- _Reading text_:
— Begin —
But the animus that has recently influenced elections, put parental testimonies on the national stage, and led a major educational membership organization to request federal protection runs deeper than the recent public health crisis. It reflects longstanding tensions about the structure of American public education and the content of our classrooms. Such tensions engage with the proper balance between the rights of parents and the responsibilities of the State; how best to teach the next generation the full history of the United States; and how to honor cultural minorities while simultaneously inculcating democratic norms. 

Educational Pluralism and Democracy: How to Handle Indoctrination, Promote Exposure, and Rebuild America’s Schools (Harvard Education Press, 2024).

Democratic school systems across the West have negotiated these tensions in different ways at different times in their history. The United States is no exception, and the book explains the nineteenth century culture wars as a causal factor in our current standoff. Today’s conflicts feel particularly acute, not only because we have personal investment in the results but because there is quite literally no break from the 24/7 bombardment from social media and today’s “news.” It’s in our face all the time, even if we resent the vitriol. Signs of political fragmentation lead us to fear that American democracy itself is on shaky ground. Whether one interprets the data from a right- or left-of-center perspective, it seems that entire swaths of the American population remain mysterious (at best) or threatening (at worst) to one another. Conflict over education policy places these issues in sharp relief. 

Is there a way out for American democracy? I don’t know. But if we are to climb out of this hole, I do know that American education must be part of the solution rather than a flashpoint for the civic discord we experience on a daily basis. 

To get there, we need to go back to first principles and revisit decisions made more than a hundred years ago about the structure and content of American education. This book takes us there through a systematic look at our insistence on a single structure for publicly-funded education—and why that structure exists. That study also reveals our historic preference for skills training over the teaching of academic content and what the consequences for viewpoint diversity have been. In the process, I develop an alternative path used by successful school systems in democracies around the world: educational pluralism. 

Educational pluralism is a way to structure education in which the government funds a wide variety of schools but holds all of them accountable for academic results. It flips our current model, from uniformly delivered schooling plus eclectic content to its opposite: diverse schools and more common content. The model of educational pluralism was enjoyed by our own country at an earlier time. It is also still the norm in democratic societies worldwide today.

Educational pluralism means that countries as different as Belgium, Indonesia, Israel, France, Sweden, Australia, and most provinces of Canada fund and regulate a wide variety of school types. These systems separate the ethos of the schools—whether Montessori, religious, or secular—from the academic content of the school, which must reflect, at least in part, similar academic content and assessments.

What does this have to do with our political tensions today? If implemented with care, a pluralistic approach functions as an escape valve against constant conflict because, by design, it honors families’ diverse values. At the same time, it begins to rebuild social cohesion, because it insists that everyone play from the same curricular deck of cards. This common content includes, as a matter of course, exposure to a variety of viewpoints and beliefs without indoctrinating students as to their merits. 

This is an important distinction for an American audience. Indoctrination occurs when one set of claims about the world is presented to the exclusion of others. It is easy to associate indoctrination with religious fundamentalist schools in the US, but indoctrination can also be secular. It can even be tacit; a school that avoids discussing religions and philosophies, for instance, is teaching young people something, too: that such questions are unimportant, or that they are too private to be discussed in the public square.
— End —
- _Excerpted data_:
— Begin —
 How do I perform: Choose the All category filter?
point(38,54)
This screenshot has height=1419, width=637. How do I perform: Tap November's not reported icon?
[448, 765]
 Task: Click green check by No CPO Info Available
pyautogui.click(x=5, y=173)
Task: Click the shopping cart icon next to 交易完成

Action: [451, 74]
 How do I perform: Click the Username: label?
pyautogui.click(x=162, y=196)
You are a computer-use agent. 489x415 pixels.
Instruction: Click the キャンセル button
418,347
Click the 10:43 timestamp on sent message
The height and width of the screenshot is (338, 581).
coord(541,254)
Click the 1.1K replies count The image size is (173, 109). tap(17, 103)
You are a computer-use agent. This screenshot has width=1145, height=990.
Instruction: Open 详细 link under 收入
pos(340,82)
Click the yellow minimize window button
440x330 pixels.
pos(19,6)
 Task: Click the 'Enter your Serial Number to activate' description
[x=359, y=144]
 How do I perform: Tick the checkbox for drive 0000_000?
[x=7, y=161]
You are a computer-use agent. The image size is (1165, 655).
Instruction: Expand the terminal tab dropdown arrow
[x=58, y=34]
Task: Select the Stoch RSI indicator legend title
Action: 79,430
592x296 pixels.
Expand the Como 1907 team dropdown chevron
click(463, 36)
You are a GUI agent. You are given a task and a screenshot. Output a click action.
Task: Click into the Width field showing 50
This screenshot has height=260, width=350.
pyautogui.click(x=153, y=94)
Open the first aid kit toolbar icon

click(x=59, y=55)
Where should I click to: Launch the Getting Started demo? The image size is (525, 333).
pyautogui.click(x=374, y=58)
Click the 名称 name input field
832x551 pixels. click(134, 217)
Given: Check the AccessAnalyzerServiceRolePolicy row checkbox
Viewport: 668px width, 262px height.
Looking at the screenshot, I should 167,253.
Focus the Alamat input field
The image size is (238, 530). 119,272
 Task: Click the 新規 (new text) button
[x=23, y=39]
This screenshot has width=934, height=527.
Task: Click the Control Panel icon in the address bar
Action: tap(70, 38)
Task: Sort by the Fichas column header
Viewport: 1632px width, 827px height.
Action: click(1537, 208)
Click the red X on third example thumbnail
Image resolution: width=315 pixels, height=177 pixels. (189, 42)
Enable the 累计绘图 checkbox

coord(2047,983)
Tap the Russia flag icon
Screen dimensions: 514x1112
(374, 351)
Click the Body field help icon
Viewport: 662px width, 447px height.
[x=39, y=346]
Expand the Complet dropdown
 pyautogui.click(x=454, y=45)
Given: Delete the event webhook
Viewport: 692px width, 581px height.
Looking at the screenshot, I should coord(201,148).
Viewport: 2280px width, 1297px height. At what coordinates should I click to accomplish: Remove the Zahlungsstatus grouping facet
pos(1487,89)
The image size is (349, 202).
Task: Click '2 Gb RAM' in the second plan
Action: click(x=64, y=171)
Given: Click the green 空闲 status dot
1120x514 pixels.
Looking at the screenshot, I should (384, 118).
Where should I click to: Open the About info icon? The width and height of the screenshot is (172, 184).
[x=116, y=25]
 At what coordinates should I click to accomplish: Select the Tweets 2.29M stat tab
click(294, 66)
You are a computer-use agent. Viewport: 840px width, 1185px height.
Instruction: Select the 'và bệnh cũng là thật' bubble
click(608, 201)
— End —
- _Problem description_: Resume the passage on educational pluralism and continue it from its final sentence. The entries are separate material, unconnected to the passage on educational pluralism.

- _Result for this exercise_:
Exposure, by contrast, happens when students encounter competing ideas about the world and have a chance to discuss them together. Exposure works against indoctrination, by opening up new concepts and experiences for consideration. It also builds students’ civic capacities and their participation in what E.D. Hirsch recently called a democratic “speech community” comprised of shared references and a common body of knowledge.

Educational pluralism at its best includes serious knowledge-building and viewpoint diversity at the heart of the classroom experience. At the same time, routine exposure to new ideas occurs in schools with distinctive ethos that honor families’ values and that families have selected accordingly. This blunts the charge of external indoctrination while habituating students and their parents to a wide array of information about the world. 

State-funded schools with distinctive worldviews and curricula that include wide viewpoint diversity constitute a “both/and” unfamiliar to an American audience. It also asks a lot of teachers and parents—not least, that we argue about ideas rather than personalities. What does it look like in practice?

One example can be seen in the English government’s funding of religious schools since 1834 and secular schools since 1870, while demanding that all students in all schools must learn about diverse religions and philosophies across their K–12 experience. The statutory obligations for “Religious Education,” as it is known, have not diminished despite the growing secularism of the English population; learning what people believe and why is seen as fundamental to exercising democratic citizenship. Most countries that are part of the Organisation for Economic Co-operation and Development follow suit and have increased, rather than diminished, the requirements around religious and philosophic literacy in the last two decades. To put it bluntly, a Belgian mother might enroll her children in a secular school, but they still need to understand the tenets and practices of Christianity, Islam, and Judaism, for example.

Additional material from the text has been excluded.